In Iowa City, Miya had organized student activists against the U. S. involvement in El Salvador, was interested in women’s rights and, when her rehab was complete, she had returned to finish her degree on the same campus that had been the scene of so much heartache.
When he was wrapping up the film, Julien got a call from Miya. She wanted to do one more interview. She wanted to talk about dying.
“It was difficult to shoot. She was very private, but had opened up during the filming,” Julian recalled.
The film was finished in November 2008. Julien held a special screening for Miya, her family and friends in the hospital where she was being treated for stage four breast cancer. Days later, Miya passed away.

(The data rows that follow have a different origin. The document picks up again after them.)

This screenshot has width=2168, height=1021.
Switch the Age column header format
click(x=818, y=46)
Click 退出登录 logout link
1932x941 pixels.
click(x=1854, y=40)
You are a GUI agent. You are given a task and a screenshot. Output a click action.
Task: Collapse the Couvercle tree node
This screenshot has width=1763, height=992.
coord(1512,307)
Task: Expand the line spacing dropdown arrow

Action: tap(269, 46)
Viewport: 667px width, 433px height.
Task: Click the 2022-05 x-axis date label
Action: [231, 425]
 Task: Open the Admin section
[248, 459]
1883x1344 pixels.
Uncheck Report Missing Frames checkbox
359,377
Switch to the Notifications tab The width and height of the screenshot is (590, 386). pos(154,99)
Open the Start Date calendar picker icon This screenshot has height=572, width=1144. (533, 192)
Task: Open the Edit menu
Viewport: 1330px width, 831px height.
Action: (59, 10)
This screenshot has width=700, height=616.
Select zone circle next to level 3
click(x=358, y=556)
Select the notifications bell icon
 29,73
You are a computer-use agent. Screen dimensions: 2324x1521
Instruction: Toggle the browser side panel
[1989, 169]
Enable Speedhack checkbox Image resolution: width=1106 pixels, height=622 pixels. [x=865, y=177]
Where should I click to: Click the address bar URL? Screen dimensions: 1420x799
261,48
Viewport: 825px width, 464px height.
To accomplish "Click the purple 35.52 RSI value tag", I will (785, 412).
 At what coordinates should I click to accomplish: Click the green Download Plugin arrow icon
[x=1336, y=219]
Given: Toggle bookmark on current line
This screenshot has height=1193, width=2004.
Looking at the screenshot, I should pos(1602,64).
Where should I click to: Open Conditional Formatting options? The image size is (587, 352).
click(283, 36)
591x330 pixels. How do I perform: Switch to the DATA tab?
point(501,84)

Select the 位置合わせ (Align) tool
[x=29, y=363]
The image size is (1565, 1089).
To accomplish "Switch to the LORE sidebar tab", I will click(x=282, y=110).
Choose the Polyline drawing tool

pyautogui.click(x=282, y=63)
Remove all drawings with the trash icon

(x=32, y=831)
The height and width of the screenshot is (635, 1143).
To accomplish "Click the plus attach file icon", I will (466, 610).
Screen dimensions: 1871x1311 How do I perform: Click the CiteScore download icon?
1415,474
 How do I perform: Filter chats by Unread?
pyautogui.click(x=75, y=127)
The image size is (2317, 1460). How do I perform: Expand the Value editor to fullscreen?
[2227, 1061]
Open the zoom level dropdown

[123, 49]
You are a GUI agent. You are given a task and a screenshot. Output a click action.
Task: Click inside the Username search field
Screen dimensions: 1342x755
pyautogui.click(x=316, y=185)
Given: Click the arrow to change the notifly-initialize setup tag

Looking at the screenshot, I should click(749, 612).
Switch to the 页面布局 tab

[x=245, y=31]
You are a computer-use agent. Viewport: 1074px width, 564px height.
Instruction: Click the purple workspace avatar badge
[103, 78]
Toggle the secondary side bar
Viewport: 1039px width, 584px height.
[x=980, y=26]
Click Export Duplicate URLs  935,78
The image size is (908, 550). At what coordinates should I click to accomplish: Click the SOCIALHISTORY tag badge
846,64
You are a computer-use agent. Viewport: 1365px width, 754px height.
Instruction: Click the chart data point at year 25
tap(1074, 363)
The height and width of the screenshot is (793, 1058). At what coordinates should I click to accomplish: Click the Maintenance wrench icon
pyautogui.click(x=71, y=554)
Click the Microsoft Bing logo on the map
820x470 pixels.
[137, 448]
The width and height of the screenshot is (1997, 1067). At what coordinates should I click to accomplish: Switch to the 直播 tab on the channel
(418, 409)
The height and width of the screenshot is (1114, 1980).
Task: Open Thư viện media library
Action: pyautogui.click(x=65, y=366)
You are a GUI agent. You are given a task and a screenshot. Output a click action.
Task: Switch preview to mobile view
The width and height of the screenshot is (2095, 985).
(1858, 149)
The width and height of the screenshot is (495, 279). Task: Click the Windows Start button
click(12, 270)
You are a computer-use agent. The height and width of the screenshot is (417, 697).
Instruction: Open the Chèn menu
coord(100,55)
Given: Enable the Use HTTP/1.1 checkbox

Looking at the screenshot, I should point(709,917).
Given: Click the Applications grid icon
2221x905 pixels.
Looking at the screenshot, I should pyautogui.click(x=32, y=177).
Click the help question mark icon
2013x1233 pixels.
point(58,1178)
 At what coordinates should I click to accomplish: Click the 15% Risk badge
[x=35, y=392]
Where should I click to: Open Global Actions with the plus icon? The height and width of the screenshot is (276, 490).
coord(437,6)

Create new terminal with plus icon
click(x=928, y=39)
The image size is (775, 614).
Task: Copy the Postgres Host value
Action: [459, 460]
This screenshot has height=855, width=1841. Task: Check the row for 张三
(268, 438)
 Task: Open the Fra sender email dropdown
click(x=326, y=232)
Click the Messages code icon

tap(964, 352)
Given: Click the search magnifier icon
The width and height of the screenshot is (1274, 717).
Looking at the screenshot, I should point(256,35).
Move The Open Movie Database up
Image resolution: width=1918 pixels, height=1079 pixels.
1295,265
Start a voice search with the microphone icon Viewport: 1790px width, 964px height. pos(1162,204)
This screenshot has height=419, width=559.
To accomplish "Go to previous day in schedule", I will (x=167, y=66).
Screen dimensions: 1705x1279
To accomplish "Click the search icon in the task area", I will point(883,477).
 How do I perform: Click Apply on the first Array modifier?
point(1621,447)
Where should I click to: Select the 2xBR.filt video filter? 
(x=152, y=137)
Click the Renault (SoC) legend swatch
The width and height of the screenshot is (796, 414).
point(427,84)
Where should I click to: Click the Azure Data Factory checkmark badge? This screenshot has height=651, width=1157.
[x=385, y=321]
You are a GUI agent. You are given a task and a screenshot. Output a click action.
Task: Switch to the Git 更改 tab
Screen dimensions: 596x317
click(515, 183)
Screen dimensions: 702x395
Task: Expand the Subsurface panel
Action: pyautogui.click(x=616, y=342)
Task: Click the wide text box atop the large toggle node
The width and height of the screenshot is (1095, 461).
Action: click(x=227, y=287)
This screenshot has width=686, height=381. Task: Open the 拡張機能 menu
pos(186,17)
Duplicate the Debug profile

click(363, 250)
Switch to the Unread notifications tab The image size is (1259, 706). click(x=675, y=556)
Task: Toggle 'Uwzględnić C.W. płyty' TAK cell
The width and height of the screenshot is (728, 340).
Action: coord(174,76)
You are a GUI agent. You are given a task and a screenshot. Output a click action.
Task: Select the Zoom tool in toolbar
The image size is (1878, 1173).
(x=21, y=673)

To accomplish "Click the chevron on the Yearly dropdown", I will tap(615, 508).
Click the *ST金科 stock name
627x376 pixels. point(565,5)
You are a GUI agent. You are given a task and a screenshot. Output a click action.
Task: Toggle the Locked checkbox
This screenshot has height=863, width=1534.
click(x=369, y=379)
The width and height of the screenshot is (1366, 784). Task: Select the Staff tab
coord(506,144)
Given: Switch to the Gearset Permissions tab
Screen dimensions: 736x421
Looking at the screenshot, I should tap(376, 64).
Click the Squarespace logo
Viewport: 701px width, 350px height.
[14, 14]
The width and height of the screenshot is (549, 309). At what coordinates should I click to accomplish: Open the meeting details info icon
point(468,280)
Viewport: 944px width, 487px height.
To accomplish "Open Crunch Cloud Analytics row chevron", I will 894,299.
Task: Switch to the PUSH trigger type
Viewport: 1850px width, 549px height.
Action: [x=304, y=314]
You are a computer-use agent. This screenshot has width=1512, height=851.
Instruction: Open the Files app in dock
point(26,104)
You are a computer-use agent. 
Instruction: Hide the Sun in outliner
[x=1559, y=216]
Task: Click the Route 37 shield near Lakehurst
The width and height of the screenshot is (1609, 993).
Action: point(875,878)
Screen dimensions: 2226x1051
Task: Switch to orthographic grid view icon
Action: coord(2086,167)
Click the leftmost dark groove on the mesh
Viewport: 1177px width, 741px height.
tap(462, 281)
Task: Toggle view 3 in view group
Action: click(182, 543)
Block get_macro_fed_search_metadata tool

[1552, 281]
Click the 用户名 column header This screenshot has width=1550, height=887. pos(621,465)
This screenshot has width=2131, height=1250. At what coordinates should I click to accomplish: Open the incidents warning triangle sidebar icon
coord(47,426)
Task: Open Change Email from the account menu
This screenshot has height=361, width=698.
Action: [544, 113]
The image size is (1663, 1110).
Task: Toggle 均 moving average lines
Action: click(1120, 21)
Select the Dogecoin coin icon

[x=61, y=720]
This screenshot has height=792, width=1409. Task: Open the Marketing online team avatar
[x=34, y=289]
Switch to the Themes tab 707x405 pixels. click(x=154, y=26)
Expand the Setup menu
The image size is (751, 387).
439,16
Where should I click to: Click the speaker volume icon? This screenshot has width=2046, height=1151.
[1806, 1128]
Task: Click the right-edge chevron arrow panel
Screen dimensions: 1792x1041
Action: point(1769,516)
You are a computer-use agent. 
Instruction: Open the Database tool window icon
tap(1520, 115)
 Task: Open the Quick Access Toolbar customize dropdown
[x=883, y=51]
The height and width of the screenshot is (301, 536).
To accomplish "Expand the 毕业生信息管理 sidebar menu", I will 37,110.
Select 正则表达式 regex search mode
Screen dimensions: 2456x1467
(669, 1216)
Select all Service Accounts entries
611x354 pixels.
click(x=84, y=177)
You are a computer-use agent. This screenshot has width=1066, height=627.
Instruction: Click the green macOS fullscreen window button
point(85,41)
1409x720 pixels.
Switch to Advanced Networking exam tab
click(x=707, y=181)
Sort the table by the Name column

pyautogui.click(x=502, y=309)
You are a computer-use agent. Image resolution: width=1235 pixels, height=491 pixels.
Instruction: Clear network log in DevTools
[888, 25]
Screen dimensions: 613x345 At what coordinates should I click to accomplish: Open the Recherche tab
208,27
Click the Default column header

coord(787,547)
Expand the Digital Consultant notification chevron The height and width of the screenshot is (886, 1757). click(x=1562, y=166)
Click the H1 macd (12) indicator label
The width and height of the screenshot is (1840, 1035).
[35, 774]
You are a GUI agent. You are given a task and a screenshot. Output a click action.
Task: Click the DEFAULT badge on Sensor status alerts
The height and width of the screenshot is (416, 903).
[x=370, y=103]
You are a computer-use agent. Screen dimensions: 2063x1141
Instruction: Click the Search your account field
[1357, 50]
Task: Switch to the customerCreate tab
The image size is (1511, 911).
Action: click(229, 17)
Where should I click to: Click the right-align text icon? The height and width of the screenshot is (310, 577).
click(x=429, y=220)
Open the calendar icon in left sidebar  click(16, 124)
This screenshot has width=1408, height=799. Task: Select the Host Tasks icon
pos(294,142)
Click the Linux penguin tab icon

In a message on the film’s website, her former Iowa City roommate, a woman named Suzanne, laments: “I have always felt that if I had been the victim, I probably would have drowned in bitterness and regret at what I had lost. But Miya refused to fall into that pit. She just got on with the job of living. I still find it hard to comprehend how, after overcoming such obstacles, she should have to endure [cancer, too].”
The fates. God. Chance. Whatever it was that dealt Miya Rodolfo-Sioson a cruel hand didn’t account for her resilient spirit. Quiet Strength documents a life lived beautifully under such trying circumstances.
“Miya never realized the impact she had on other people,” recalled Julien. “She underplayed the things she had done even though she had done a lot more than most of us.”
Forgive the viewers, Miya, if you’re called an inspiration.